• Source records:
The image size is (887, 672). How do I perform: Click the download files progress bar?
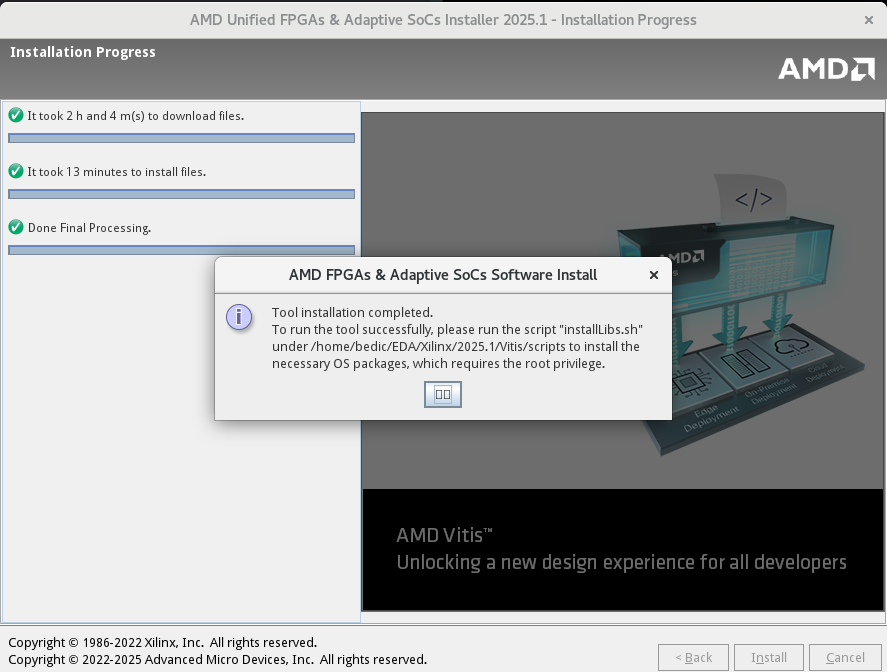click(181, 138)
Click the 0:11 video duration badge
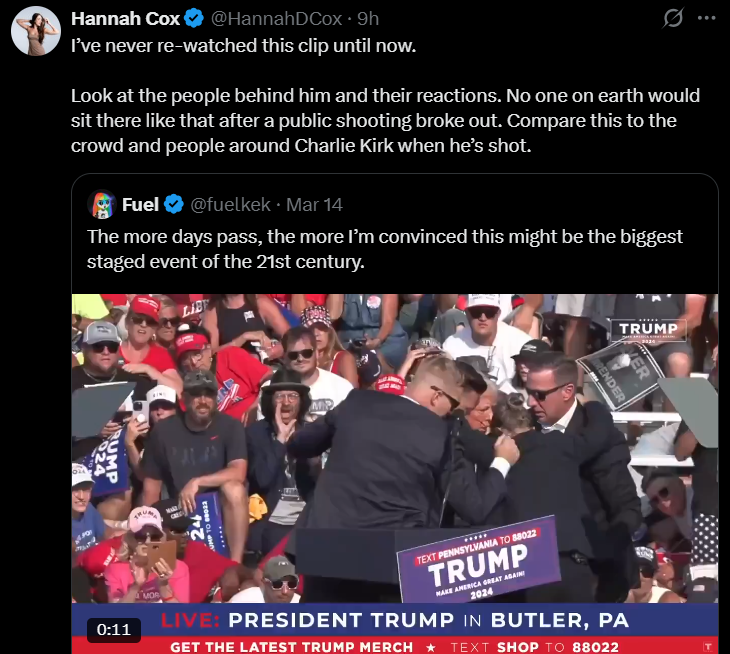The image size is (730, 654). coord(114,630)
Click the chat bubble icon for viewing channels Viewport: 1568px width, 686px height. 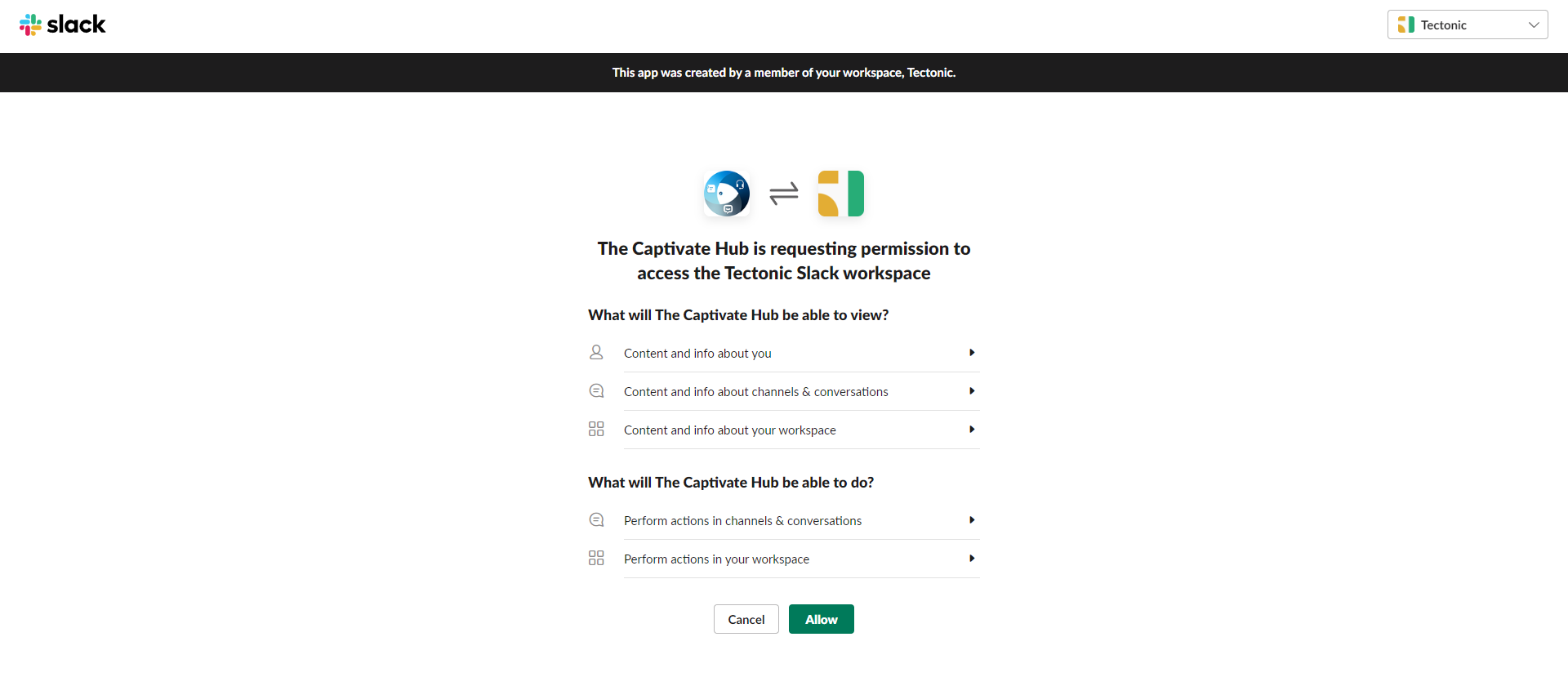(x=596, y=391)
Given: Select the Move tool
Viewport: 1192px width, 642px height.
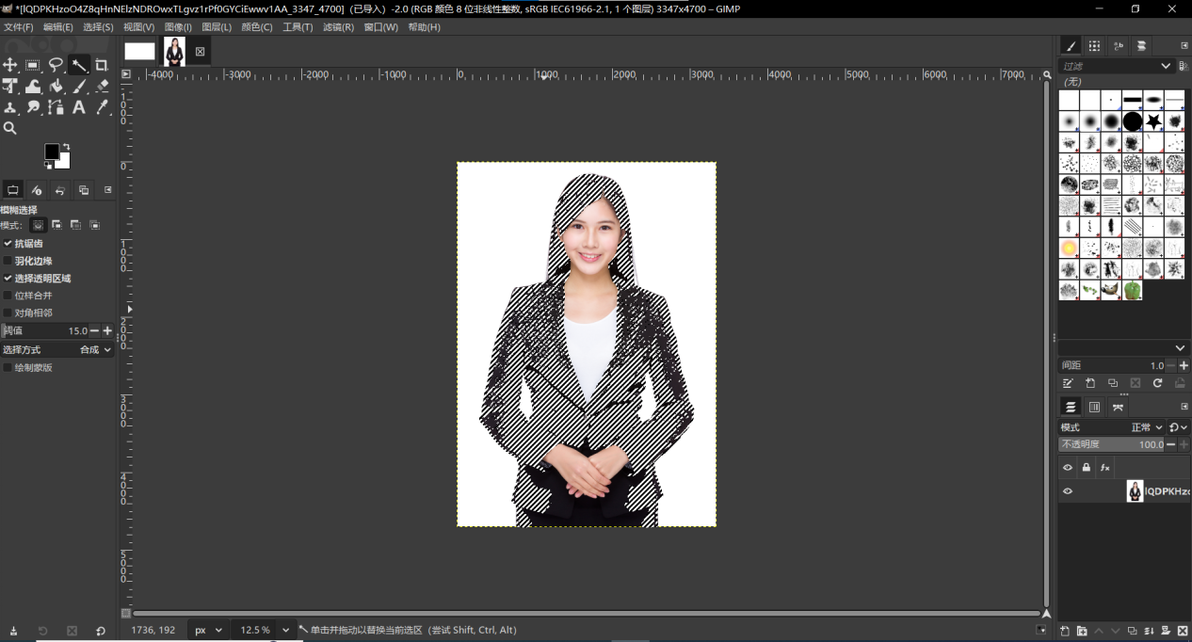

• INSTRUCTIONS TO FOLLOW:
Only what runs from the line containing "Given: Select the Move tool" through the end of the entries above should be extracted, exactly and without pictures.

• EXERCISE RESPONSE:
Given: Select the Move tool
Viewport: 1192px width, 642px height.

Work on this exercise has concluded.